Why is a South American volcano rapidly expanding?
It is a mystery that a team of scientists working in Bolivia are hoping to solve.
Uturuncu, a nearly 20,000 foot volcano located in southwestern Bolivia, is expanding at a rate of one to two centimeters per year, "inflating with astonishing speed," reports OurAmazingPlanet's Andrea Mustain on LiveScience.
According to Shan de Silva, an Oregon State University professor studying the volcano, the 43 mile-wide disc of expanding land around Uturuncu is "one of the fastest uplifting volcanic areas on Earth."
Even though there are not serious fears that Uturuncu will become a supervolcano, "volcanoes in the region appeared to hoard magma for around 300,000 years before they erupt, [and] Uturuncu last erupted around 300,000 years ago," reports the Daily Mail.
At the rate that Uturuncu is expanding on the surface, scientists estimate that the magma underneath is expanding by 27 cubic feet every second, according to LiveScience.
Despite extensive research, volcanologists do not yet know why Uturuncu is expanding so rapidly. De Silva said that he has dubbed his team's work "'volcano forensics,' because [they are] using so many different techniques to understand this phenomenon."

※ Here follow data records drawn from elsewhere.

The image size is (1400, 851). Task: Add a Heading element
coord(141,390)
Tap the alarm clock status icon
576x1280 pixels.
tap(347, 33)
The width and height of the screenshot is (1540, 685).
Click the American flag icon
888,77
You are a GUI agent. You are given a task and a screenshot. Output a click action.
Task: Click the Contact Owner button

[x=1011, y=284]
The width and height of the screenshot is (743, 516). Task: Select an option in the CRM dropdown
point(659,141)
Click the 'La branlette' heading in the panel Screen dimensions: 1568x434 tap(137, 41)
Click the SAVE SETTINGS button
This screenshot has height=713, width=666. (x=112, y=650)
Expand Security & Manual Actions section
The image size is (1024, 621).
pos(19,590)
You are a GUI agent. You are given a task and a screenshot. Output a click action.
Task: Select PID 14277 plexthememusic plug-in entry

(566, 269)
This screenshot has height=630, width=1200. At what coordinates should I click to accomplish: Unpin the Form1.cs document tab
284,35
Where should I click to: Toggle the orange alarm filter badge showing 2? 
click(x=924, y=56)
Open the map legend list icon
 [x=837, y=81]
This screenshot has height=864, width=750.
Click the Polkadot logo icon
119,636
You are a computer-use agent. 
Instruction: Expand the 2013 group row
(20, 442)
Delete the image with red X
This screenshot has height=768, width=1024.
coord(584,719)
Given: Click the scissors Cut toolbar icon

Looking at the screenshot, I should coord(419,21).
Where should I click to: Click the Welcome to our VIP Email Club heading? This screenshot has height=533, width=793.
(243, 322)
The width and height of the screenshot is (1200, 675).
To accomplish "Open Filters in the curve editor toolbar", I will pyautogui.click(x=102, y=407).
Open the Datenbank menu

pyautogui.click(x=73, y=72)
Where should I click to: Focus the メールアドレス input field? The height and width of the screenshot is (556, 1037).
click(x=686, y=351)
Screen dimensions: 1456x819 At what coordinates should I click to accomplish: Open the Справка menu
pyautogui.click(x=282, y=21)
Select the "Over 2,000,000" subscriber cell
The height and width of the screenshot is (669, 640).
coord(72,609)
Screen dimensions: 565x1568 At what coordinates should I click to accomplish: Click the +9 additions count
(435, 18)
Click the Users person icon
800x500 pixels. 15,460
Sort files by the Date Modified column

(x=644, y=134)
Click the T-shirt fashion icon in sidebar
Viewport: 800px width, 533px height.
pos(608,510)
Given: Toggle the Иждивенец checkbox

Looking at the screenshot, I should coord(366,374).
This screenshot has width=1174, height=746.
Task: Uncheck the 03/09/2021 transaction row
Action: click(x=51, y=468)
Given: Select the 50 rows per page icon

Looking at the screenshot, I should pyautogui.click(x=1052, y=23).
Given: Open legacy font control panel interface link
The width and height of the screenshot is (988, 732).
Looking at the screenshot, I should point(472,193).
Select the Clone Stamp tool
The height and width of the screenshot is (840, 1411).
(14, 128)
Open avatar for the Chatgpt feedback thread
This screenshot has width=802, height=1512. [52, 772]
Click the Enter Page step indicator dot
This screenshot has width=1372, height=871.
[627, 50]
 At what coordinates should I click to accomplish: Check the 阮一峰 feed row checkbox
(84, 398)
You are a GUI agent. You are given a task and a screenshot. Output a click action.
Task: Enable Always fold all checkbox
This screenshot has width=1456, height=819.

A Wired Science blog writes, "This uplift is likely due to the intrusion of magma at depth and could imply that a large reservoir of magma is building under Uturuncu, which is thought to have not erupted since sometime in the Pleistocene (2.6 million to 11,700 years ago)."
De Silva and his colleagues discovered the volcano's expansion by looking at satellite image data, reports LiveScience. They found that the volcano has been continuously expanding for at least twenty years. But without older data, the volcano reamins a mystery.
Elsewhere in South America, flights from Brazil to Argentina and Uruguay were recently resumed after ash from a Chilean volcano had grounded a number of flights.
Amazing video footage caught Sicily's Mount Etna erupting for the 17th time this year, sending lava plumes 300 feet into the air.